Early in his career, Allan gladly settled for acting workshops as training ground. He entered formal training only after being prodded into it by his soccer coach Vinnie Jones, the actor playing Juggernaut in “X-Men: The Last Stand.” After taking up Acting and Drama at New York University’s Tisch School of the Arts, Allan headed to Los Angeles for further studies.
He has since taught in every major city in the United States, as well as Mexico, Ireland and the United Kingdom.
In 2009, Allan went on a vacation in Manila. He had racked up two months’ worth of vacation leaves from his teaching post and, with his Filipino manager about to head home for retirement, the trip would be timely.
The vacation turned into semipermanent stay, with a little help from Cupid, and Allan’s other artistic pursuits.
Something more
Allan’s love of music (he plays the drums, too) led him to the local indie-rock scene where he met his wife, actress Waya Gallardo, daughter of pop music legend and actress Celeste Legaspi and advertising man and songwriter Dominador “Nonoy” Gallardo.
Allan said Legaspi has had no formal training, though she has been acting for a long time.
“Celeste wanted to learn more,” he said of his mother-in-law’s interest in padding up her professional portfolio. Thus began her training with Allan, which started what would become Actor’s Studio East.
Legaspi opened the school with longtime friend and manager Girlie Rodis. The two have collaborated on a number of projects, notably on Musicat, a theater company dedicated to creating new Filipino musicals.
Rounding out the ASE team are Nonoy as creative consultant; Waya, student coordinator; and Allan, whose duties include formulating the lesson plan and tracking the progress of his students.
Strictly audition-based
Limited to 13 students per class, courses offered by ASE begin with the requisite Tier 1, an intense month-long training that takes in enrollees without acting experience. However, acceptance into the succeeding courses (Tier 2, Advanced Program, Master Class) is strictly audition-based.
The school also has the International Professional Program, designed for those based abroad who are serious about taking on the craft. The nine-month program combines the training in all tiers and succeeding levels.
A daily course called Actors Physical Training (APT) is run an hour before each class. It consists of games, group activities and vocal practice—all designed to complement the Chekhov and Stanislavski techniques—aimed at preparing students for the day’s work.
In lieu of recitals or grand productions, students get to show the extent of what they’ve learned through Works in Progress (WIP). These once-a-month sessions give Allan the opportunity to test students, assigning them in difficult scenes that last five to 10 minutes.
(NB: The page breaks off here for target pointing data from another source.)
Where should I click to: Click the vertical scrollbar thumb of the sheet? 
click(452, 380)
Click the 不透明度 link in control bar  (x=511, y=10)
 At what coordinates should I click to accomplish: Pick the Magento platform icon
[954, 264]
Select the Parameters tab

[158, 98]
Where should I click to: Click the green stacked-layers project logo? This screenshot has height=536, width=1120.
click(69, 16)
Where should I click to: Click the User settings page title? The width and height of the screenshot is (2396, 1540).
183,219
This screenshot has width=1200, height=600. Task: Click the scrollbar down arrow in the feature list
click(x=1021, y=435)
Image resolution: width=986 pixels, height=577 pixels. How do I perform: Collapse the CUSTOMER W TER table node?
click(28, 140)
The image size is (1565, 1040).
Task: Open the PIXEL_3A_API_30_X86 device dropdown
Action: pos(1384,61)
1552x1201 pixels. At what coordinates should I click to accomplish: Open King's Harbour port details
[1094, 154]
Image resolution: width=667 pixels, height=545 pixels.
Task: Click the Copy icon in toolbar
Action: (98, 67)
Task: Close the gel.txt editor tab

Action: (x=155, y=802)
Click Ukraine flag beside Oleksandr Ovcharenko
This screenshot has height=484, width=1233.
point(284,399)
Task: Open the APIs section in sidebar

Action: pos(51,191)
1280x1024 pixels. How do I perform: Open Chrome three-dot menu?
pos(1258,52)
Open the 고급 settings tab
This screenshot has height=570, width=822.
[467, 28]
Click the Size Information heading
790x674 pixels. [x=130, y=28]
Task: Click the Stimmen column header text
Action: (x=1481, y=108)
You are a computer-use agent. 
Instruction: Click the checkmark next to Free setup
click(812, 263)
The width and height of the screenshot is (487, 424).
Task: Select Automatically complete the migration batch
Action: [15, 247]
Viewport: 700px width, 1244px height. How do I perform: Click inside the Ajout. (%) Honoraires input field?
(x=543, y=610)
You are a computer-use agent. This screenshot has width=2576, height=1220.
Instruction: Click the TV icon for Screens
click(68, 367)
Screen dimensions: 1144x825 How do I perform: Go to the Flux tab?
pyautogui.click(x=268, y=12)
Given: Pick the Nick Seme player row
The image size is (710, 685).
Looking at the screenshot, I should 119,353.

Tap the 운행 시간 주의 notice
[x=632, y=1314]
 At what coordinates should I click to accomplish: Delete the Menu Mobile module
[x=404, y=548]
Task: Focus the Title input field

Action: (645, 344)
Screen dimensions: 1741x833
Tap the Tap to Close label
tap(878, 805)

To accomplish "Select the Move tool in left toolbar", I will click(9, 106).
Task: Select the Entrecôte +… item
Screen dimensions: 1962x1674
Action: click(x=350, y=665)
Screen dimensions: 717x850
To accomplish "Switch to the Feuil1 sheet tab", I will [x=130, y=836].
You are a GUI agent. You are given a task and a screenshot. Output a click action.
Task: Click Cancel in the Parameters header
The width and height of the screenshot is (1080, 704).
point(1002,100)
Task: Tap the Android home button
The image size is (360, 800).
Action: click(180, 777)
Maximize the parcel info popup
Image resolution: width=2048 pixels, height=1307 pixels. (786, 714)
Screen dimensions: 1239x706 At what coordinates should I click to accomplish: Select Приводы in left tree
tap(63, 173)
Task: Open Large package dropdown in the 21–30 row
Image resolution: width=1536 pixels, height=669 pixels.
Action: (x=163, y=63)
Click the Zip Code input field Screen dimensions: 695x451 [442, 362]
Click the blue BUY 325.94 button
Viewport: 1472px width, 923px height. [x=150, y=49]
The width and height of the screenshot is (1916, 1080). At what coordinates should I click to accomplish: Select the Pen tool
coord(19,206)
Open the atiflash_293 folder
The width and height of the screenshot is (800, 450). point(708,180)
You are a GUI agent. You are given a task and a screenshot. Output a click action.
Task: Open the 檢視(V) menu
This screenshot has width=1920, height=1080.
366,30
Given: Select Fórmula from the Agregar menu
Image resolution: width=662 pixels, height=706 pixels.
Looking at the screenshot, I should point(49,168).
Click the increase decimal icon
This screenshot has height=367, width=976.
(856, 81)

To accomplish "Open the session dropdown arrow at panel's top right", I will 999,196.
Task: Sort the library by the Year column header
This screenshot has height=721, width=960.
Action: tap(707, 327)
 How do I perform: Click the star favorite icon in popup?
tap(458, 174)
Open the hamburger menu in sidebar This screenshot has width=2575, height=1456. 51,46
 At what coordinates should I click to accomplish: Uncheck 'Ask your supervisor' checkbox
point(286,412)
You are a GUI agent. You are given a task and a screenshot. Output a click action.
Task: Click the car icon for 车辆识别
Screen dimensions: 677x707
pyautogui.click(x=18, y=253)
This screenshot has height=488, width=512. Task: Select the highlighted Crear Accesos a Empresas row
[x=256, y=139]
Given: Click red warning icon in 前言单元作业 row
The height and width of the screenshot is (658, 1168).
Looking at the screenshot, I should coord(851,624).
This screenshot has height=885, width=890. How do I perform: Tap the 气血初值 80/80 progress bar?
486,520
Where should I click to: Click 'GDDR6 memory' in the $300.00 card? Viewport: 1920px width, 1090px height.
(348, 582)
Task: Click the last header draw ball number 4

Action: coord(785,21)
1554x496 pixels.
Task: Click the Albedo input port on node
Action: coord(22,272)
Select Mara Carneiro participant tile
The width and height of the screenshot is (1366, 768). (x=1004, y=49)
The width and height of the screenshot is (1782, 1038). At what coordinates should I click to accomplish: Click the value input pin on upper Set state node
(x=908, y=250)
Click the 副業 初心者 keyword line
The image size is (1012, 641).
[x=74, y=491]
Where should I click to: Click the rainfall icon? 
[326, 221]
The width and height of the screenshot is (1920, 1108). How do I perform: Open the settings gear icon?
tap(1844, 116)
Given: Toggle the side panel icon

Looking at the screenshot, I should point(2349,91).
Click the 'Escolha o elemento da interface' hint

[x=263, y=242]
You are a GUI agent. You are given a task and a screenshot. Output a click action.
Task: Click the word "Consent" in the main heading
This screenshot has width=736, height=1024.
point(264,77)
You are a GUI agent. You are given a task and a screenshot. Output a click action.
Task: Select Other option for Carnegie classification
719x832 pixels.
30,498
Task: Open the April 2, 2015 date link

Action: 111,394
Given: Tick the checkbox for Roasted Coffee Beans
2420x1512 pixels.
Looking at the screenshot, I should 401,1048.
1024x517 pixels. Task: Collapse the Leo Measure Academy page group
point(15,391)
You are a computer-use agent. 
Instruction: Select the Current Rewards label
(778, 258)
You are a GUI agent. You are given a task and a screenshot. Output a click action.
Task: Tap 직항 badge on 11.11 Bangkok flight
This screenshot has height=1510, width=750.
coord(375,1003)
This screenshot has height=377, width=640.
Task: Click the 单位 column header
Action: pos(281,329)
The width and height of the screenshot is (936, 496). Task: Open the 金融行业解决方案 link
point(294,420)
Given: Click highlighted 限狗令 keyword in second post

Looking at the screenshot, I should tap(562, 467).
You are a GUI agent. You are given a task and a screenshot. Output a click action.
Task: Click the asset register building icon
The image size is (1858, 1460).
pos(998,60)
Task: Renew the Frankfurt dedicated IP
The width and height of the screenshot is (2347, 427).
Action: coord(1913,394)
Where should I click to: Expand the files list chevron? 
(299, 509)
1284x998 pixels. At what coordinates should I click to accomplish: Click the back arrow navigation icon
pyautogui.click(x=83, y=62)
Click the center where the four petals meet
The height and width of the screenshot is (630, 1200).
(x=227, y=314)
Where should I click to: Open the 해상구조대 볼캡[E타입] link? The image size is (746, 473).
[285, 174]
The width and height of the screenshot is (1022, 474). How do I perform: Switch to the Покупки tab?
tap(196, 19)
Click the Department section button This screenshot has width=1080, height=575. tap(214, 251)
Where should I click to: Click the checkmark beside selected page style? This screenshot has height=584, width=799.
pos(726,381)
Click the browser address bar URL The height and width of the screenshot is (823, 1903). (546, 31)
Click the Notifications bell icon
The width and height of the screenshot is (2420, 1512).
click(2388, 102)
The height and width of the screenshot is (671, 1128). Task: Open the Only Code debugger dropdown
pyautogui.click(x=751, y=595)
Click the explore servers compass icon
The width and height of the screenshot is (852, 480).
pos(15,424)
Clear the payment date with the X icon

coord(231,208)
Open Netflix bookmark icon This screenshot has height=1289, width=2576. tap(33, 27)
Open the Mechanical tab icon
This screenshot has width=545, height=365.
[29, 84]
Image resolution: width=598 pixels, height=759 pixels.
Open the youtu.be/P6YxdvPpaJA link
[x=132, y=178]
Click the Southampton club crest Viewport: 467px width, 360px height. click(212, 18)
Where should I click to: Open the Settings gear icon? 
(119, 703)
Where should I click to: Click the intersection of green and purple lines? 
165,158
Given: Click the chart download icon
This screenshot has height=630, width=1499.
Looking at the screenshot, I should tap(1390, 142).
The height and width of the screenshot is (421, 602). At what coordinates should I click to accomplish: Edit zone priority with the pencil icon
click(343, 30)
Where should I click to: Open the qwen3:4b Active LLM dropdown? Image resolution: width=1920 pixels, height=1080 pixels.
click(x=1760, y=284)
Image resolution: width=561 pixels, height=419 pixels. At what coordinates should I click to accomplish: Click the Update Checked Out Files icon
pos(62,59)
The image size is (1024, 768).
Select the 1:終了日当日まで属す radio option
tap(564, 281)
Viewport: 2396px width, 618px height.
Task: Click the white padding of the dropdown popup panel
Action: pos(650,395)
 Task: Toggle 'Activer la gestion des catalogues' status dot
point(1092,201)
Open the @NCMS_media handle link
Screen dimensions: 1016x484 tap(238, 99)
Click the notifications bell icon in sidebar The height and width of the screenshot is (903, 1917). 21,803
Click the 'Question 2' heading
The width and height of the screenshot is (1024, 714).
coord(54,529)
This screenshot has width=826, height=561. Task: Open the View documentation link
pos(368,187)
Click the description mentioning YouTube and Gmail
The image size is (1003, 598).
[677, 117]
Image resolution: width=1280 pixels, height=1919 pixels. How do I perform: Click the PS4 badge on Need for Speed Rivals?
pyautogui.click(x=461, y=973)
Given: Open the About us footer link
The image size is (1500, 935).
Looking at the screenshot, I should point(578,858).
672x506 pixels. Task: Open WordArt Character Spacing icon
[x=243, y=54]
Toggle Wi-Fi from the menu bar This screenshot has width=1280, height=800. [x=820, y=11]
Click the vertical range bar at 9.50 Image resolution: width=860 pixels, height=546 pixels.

“It really depends on where their troubles or obstacles lie,” he says. “I never give them easy tasks.”
Locally, the biggest problem Allan has observed is the lack of acting schools that train using performance techniques other than method acting.
“A lot of actors here are so-called method actors who relive past experiences, pull it out on stage and harm themselves over and over again,” he said.
“Here you have workshops, but they’re not for acting… They’re accumulated workshops on dance, song, jazz hands. There’s no dedicated school.
“You cannot learn what you need in just a month [of workshops]. We [at ASE] do it all year.’”
Length of training
ASE fills the void, providing the classroom environment and necessary length of training for people who are serious about pursuing an acting profession, or for those involved in related arts, such as directing, musical theater or any other creative medium.
Even the mentor has had to continue honing his craft despite nearly a decade’s worth of training under his belt. During the annual school break, which lasts three months (November-January), he goes to the US not just to visit his family but also to work with his casting directors and train further.
“Learning is important and you cannot stop,” says Allan.
The school expects students to be as dedicated as the people who run the facility. As it says on the ASE website: “We are not a hobby. We do not babysit. We do not believe in shortcuts.
“Nothing worth working for can be attained quickly, and we expect nothing short of excellence, from both our students and our faculty.”